▶ [INSTRUCCIÓN 1]:
Según el fragmento, ¿cómo se llama el hostal de los dos venteros amantes de los caminos?
▶ [INSTRUCCIÓN 2]:
Da formato de lista JSON de cadenas a las filas de datos que van desde la que contiene "Click the Save As toolbar icon" hasta la que contiene "click(x=245, y=698)", ambas incluidas. Pon una cadena por línea y deja fuera las líneas en blanco.

▶ [FRAGMENTO]:
#####

La Calzada de Béjar,
09/02/13
Mi crónica debe referirse a dos días hoy. Veamos si mi
memoria llega a recordar más allá de lo que he hecho esta mañana.
Salida de Carcaboso en la oscuridad de las calles silenciosas, como
muertas; paso por la ciudad romana de Cáparra, bajo su arco de
piedra excelentemente conservado, junto a la calzada, entre los
antiguos habitáculos, siempre la admiración por aquellos tiempos;
ayer me llamaban especialmente la atención la robustez del suelo que
consolidaba la calzada, quizás si cabe con una base superior a la
que se hace para las actuales autovías, enormes rocas, un basamento
como para soportar el peso de enormes trailers. Miro aquel piso hecho
para durar milenios y me asalta el interrogante de ese punto de
eternidad en que debían de estar pensando aquella gente para
levantar semejante imperio. Los administradores de la ciudad, sin
embargo, cortaron el camino por donde discurría mi track y me hice
un lío; me tuve que chupar un buen pedazo de carretera. Me compensó
caer con dos venteros amantes de los caminos, Hostal Asturias. Ellos
aliviaron un poco el cabreo que había pillado el día anterior
cuando me encontré la señales borradas y un montón de
indicaciones, amarillas, claro está, que se dirigían a determinado
hostal de un pueblo algo apartado de la ruta; lo que hacía suponer
que los dueños del hostal de Río Lobos eran los responsables del
improvisado desvío que con toda seguridad hará que muchos
peregrinos den una enorme vuelta innecesaria. Después me explicarían
que había una finca en la que estaba cortado el acceso; de hecho
habían ganado un pleito a la administración sobre el derecho de
tránsito, y ahora se estaba a la espera de que esta última abriera
una senda por otro lado. Mientras tanto los peregrinos, imagino, se
veían obligados a saltar dos o tres cancelas junto a un gran cartel
que decía: PROPIEDAD PRIVADA. PROHIBIDO EL PASO. Yo puedo decir que
tengo una larga experiencia en esto de no tener en cuenta dichos
letreros, miles de kilómetros pateando nuestra bella patria da para
haberse encontrado muchos de tales letreritos. En esta ocasión
estaba tan creído de que no hay derecho que pueda impedir mi otro
derecho de pasar por determinado sitio que me imaginaba encontrándome
con el dueño y remitiéndole a la guardia civil para que me
impidiera el paso. Esas cosas que confabula uno cuando le da vueltas
al coco con esto o con lo otro.

#####

▶ [FILAS DE DATOS]:
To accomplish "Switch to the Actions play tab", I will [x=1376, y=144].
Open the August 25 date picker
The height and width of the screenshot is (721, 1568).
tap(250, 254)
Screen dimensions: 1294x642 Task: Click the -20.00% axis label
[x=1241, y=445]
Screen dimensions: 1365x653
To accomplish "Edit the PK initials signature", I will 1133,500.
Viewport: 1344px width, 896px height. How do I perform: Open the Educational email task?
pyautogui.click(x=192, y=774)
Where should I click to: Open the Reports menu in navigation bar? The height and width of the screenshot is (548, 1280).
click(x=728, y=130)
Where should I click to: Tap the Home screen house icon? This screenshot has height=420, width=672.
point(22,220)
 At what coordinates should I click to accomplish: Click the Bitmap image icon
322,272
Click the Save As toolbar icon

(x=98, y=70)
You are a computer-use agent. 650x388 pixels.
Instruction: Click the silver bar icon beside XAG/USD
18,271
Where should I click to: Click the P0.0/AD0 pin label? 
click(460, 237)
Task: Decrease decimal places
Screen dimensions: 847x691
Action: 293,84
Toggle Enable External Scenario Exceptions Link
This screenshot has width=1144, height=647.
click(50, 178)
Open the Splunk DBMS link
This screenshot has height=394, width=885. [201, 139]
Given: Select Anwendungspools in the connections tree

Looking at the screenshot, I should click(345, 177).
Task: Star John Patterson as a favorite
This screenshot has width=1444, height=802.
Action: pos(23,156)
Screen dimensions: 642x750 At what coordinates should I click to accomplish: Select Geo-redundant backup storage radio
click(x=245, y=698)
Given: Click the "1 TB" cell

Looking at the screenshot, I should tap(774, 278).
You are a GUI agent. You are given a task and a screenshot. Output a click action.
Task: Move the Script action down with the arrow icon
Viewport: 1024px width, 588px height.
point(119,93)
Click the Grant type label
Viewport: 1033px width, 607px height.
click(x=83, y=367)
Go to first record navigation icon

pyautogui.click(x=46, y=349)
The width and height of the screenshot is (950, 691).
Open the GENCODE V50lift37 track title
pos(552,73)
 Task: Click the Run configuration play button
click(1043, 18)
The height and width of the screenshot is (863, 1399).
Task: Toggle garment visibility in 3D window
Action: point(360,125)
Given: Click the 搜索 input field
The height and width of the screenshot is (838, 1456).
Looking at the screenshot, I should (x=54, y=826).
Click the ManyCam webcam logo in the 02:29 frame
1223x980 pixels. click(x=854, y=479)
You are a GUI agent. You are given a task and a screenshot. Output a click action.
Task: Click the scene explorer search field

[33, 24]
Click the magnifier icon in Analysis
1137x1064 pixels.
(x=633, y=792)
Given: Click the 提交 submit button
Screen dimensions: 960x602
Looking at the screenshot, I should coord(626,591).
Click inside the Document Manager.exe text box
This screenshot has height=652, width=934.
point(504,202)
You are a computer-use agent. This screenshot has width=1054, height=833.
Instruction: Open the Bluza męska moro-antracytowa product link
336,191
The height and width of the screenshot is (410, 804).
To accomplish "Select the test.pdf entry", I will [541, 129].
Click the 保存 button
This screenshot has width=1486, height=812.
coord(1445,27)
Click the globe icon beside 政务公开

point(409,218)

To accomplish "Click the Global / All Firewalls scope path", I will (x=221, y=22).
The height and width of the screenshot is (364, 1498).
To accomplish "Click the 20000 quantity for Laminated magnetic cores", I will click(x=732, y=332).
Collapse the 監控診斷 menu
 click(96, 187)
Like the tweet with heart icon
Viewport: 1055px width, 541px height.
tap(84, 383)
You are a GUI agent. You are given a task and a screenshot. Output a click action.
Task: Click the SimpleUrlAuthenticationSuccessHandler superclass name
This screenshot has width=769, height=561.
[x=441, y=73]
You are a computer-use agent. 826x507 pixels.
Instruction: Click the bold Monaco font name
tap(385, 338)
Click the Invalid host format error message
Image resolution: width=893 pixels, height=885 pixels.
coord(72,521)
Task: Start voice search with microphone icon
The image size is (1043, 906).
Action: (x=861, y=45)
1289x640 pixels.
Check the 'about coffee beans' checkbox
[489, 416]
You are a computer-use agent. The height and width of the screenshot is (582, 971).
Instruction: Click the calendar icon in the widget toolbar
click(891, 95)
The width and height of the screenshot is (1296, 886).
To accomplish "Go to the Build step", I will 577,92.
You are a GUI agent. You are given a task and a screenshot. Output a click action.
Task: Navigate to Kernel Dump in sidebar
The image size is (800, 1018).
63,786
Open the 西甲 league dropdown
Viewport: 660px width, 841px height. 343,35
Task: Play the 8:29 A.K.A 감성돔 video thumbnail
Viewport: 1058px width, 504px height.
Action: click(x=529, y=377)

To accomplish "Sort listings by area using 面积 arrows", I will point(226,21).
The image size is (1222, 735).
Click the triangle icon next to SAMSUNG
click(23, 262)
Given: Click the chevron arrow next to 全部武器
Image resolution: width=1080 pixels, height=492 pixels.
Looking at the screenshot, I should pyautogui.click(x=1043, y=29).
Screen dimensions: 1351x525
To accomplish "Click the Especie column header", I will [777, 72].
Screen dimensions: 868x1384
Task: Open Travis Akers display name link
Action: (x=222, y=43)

#####

▶ [RESPUESTA 1]:
Hostal Asturias.

▶ [RESPUESTA 2]:
[
  "Click the Save As toolbar icon",
  "(x=98, y=70)",
  "You are a computer-use agent. 650x388 pixels.",
  "Instruction: Click the silver bar icon beside XAG/USD",
  "18,271",
  "Where should I click to: Click the P0.0/AD0 pin label? ",
  "click(460, 237)",
  "Task: Decrease decimal places",
  "Screen dimensions: 847x691",
  "Action: 293,84",
  "Toggle Enable External Scenario Exceptions Link",
  "This screenshot has width=1144, height=647.",
  "click(50, 178)",
  "Open the Splunk DBMS link",
  "This screenshot has height=394, width=885. [201, 139]",
  "Given: Select Anwendungspools in the connections tree",
  "Looking at the screenshot, I should click(345, 177).",
  "Task: Star John Patterson as a favorite",
  "This screenshot has width=1444, height=802.",
  "Action: pos(23,156)",
  "Screen dimensions: 642x750 At what coordinates should I click to accomplish: Select Geo-redundant backup storage radio",
  "click(x=245, y=698)"
]